ACTION ITEM. Only the lines from the one with "Sort the sample3 column using its sort arrow" through the last line of the material below belong in the answer, copied exactly and without pictures.

INPUT MATERIAL.
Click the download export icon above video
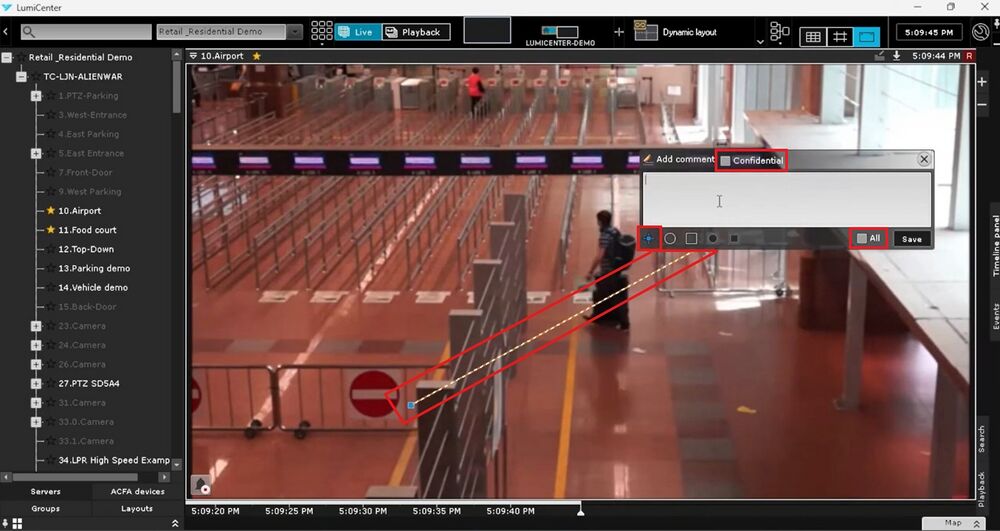 point(897,56)
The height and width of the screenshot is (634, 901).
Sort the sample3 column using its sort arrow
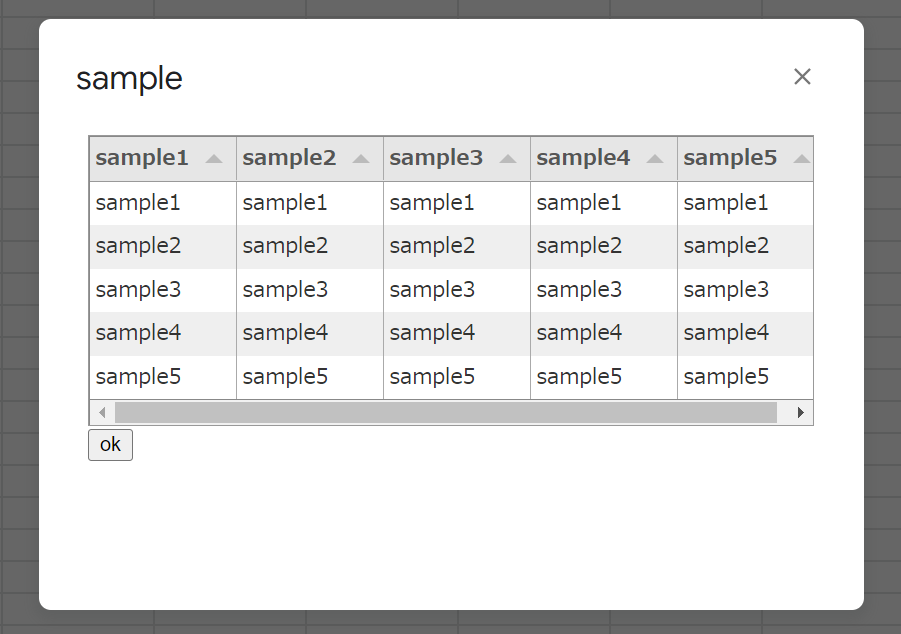[x=508, y=158]
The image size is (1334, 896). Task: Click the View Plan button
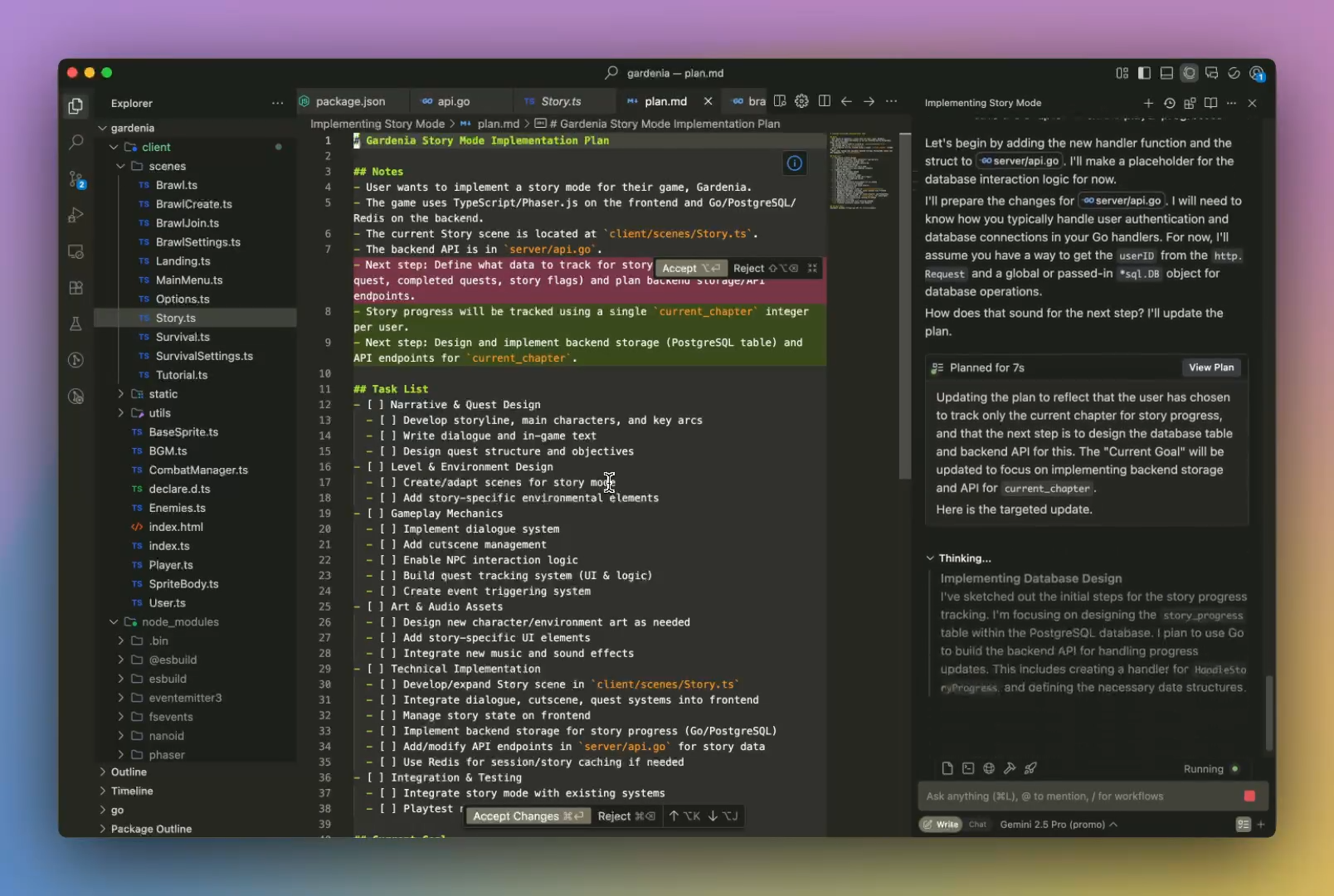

THE ANSWER.
Sort the sample3 column using its sort arrow
[x=508, y=158]
The image size is (1334, 896). Task: Click the View Plan button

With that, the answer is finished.